Давно я не слышала твоего голоса, и с письмами что-то я замешкала. Савельев[521] обещал устроить телефонный разговор. Если можешь, позвони мне. Я приехала из колхоза[522]. Отгулы (4 дня) оставлю к отпуску[523]. Сейчас выхожу на работу. Расписание у меня такое:
понед<ельник>, среда, пятница в лаборатории до 17:30[524]
вторник, четверг – биб<лиоте>ка им. Ленина[525] (или дома).
Больше никуда не поеду. Буду ждать тебя. Хотелось бы, чтобы ты не задерживался у своих братьев. Я боюсь, что если вас отпустят числа 15‐го сентября, да ты еще неделю (не меньше) пробудешь у братьев, так весь сентябрь пройдет.
А я еще не знаю – с какого числа мне брать отпуск. Напиши обязательно: какие у вас прогнозы с отъездом и как ты мыслишь навестить родных. Обязательно напиши, как нам поступить с отпуском: поедем мы куда-нибудь? Или, м<ожет> б<ыть>, купить пишущую машинку? или еще что-нибудь придумать? Я больше склоняюсь к поездке.
Новостей пока никаких нет. Я еще не успела никому сообщить о своем возвращении из колхоза и сама еще никому не звонила. Сегодня еду к Диське на дачу. Очень жду им письма или телефона.
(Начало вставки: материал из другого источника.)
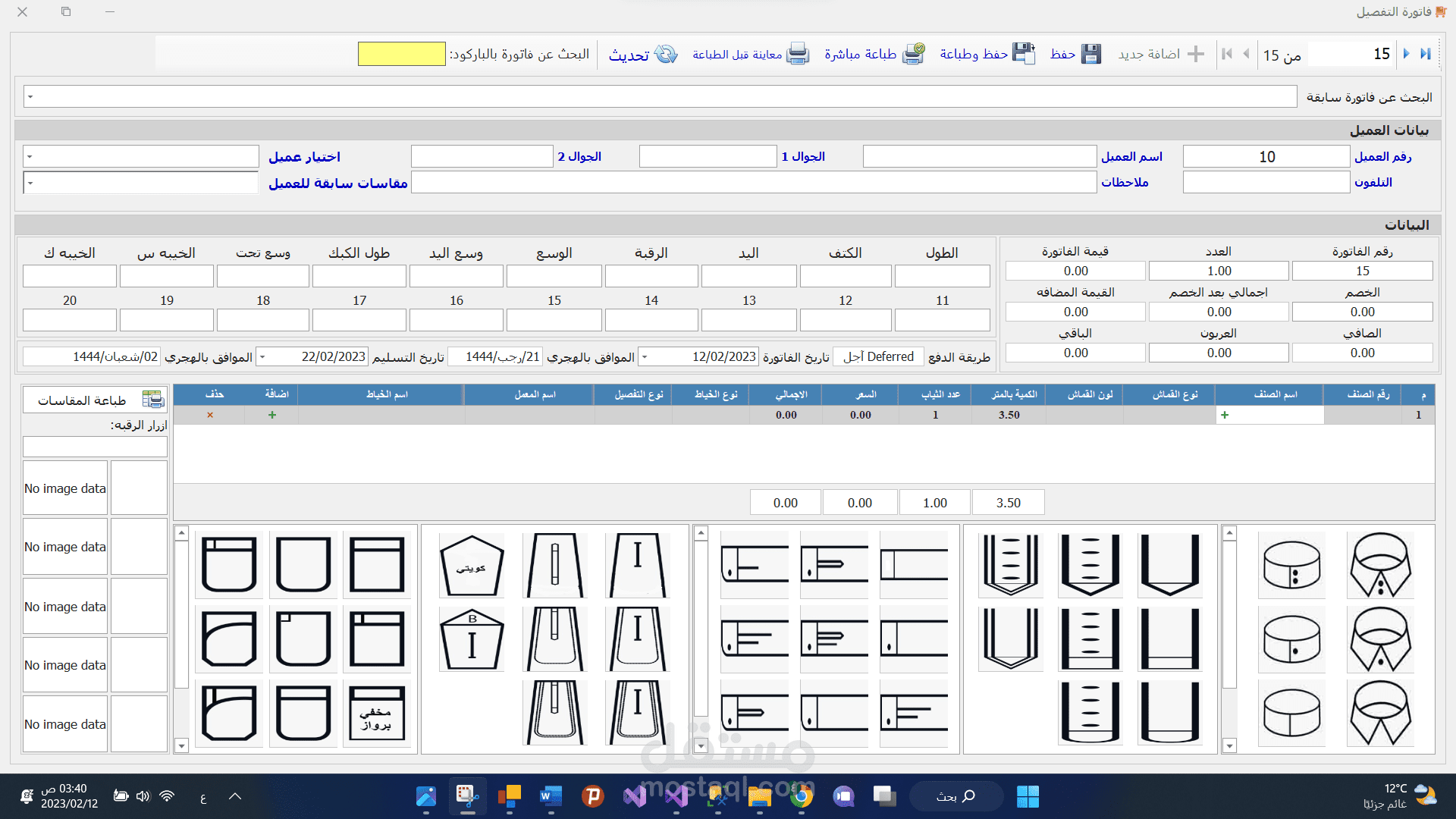Viewport: 1456px width, 819px height.
Task: Expand the previous invoice search dropdown
Action: [x=30, y=97]
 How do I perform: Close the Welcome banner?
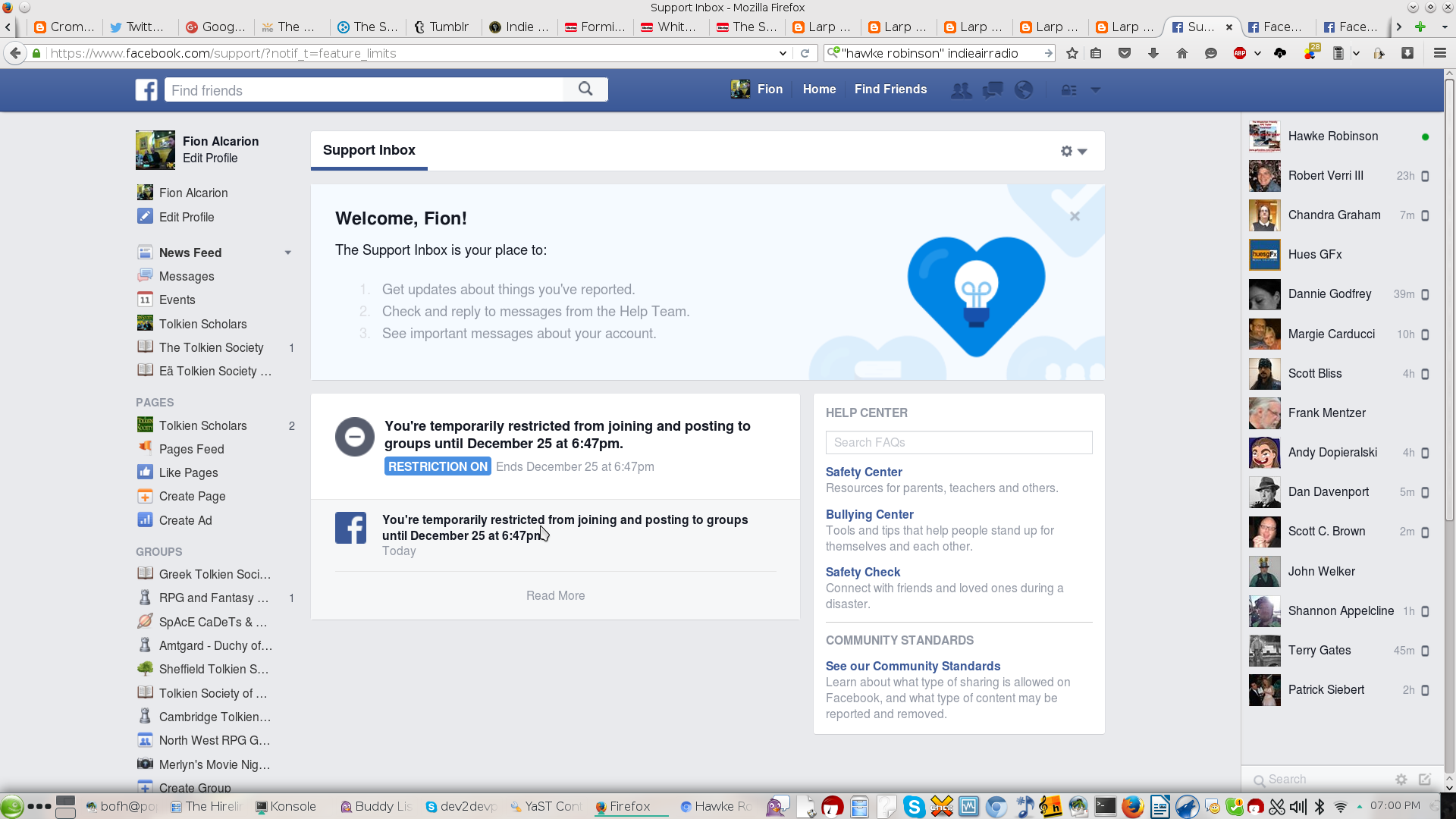1075,216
Постарайся приехать как можно раньше.
Целую тебя и жду очень.
Галина – Венедикту. 27 августа
Здравствуй Ерофеев!
Очень меня огорчила эта история ‹…›. Я допустила большую ошибку, послав туда «Петушки»[526]. В этот вечер, когда я получила от тебя «злое» письмо, по телевизору показывали «Село Степанчиково и его обитателей»[527]. Прав Достоевский: нельзя видеть в каждом Фоме Опискине – человека. Дорогой мой полковник[528], пока ты не научишься принимать четкие, необходимо твердые решения в отношениях со всеми Опискиными, и ты, и мы оба будем выглядеть по меньшей мере смешными, не говоря уже о тех неприятностях, которые могут за этим последовать[529]. Я спрашивала у ‹…› – кто им сказал о Петушках?[530] Он ответил, что Тихонов. Ну до каких пор это ничтожество «Мефистофель-Опискин» будет виться вокруг тебя, вокруг твоего имени? До каких пор ты будешь позволять ему делать это? Неужели тебе не надоела грязная возня этого навозного жука Тихонова? «Восстань, пророк!»[531] Отбрось, наконец, эту «слюнявость великороссов»[532].
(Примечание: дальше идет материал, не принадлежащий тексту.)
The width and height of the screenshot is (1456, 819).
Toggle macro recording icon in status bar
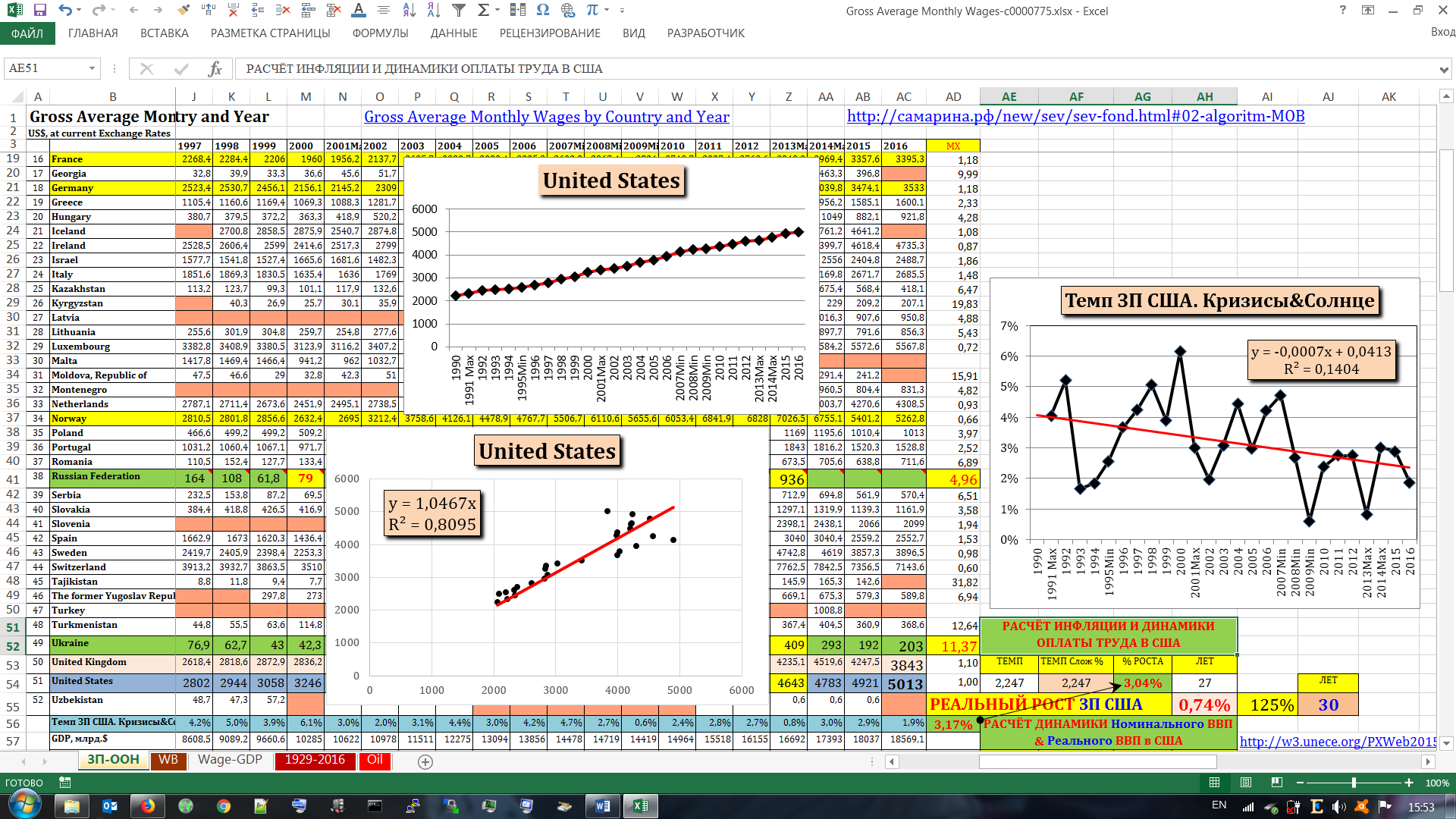tap(65, 783)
Не удивительно, что и эти «кастрированные бродячие души»[533] оказались неспособными воспринять то, что лежит вне их четко отработанного геологического мировоззрения. Их можно только пожалеть: они обижены богом и никогда не услышат ни его смеха, ни его скорби. За серую толщу земной коры, м<ожет> б<ыть>, они и проникнут, но проникнуть к «ядру» Петушков… увы!
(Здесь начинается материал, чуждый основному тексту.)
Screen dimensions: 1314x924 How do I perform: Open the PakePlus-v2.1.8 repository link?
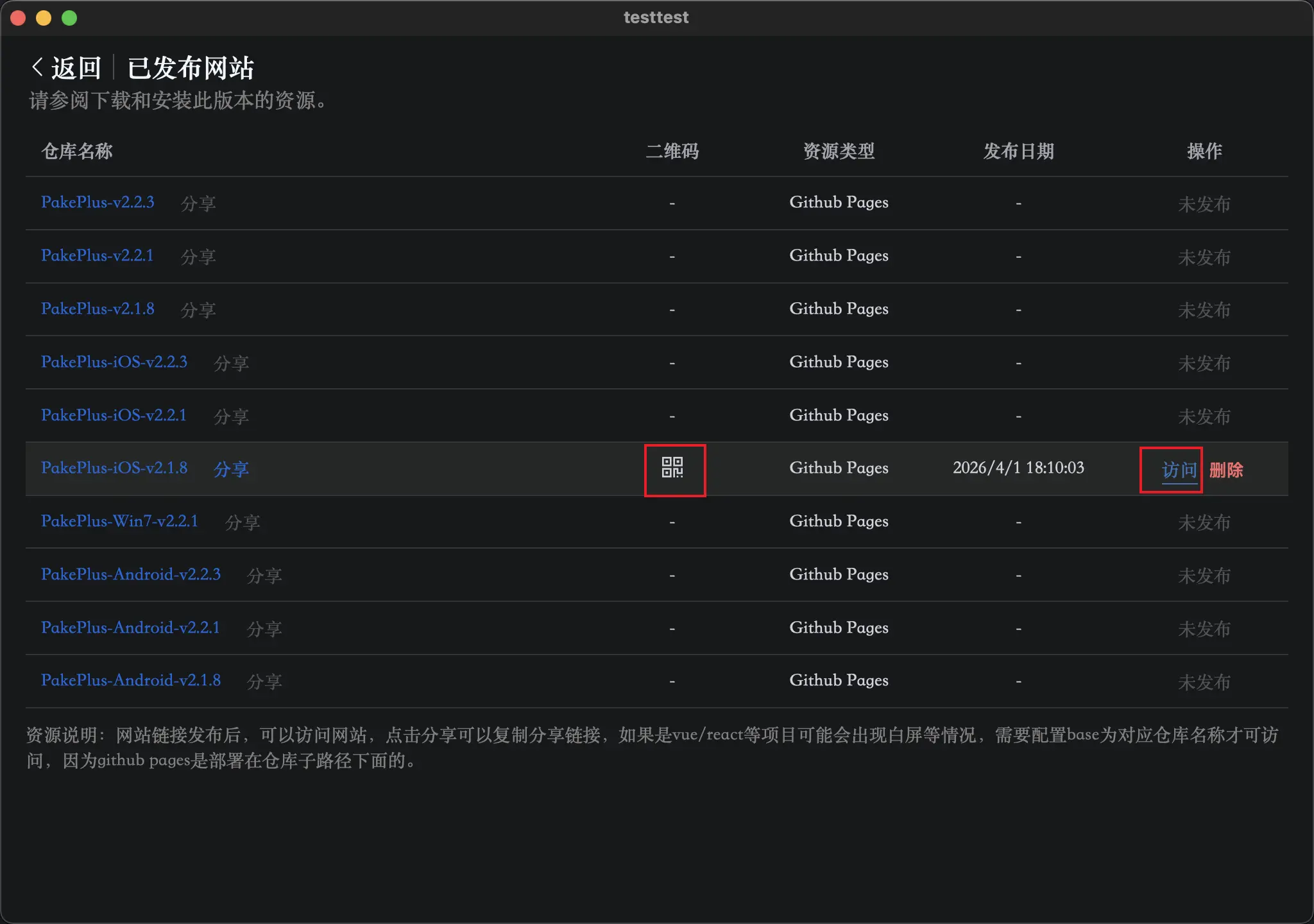point(98,309)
«Ищи, свинья, услад в корыте,
А не в руладах из ветвей…»[534]
Вот моя эстетическая оценка твоих «четырех прочитавших». А вообще, Ерофеев, ты напрасно расстраиваешься из‐за того, что не все понимают тебя. Твои «Петушки» не так просты, как цыпленок табака «на блюдечке с голубой каемочкой»[535]. К твоим «Петухам» особый ключ нужен. Ты сохрани их и довези до дома[536].
Благодарю тебя за «морошку». Очень хочется попробовать ее. Я тут приготовила немного черной смородины с сахаром. Витамины для тебя. А Ира наша из Парижа прислала тебе джинсы, рубашку и два телефона, куда нужно позвонить, по поводу «обереутов»[537].
На даче есть автобиография Набокова. Когда пр<иедешь>, почитаешь. Прекраснейшая вещь[538].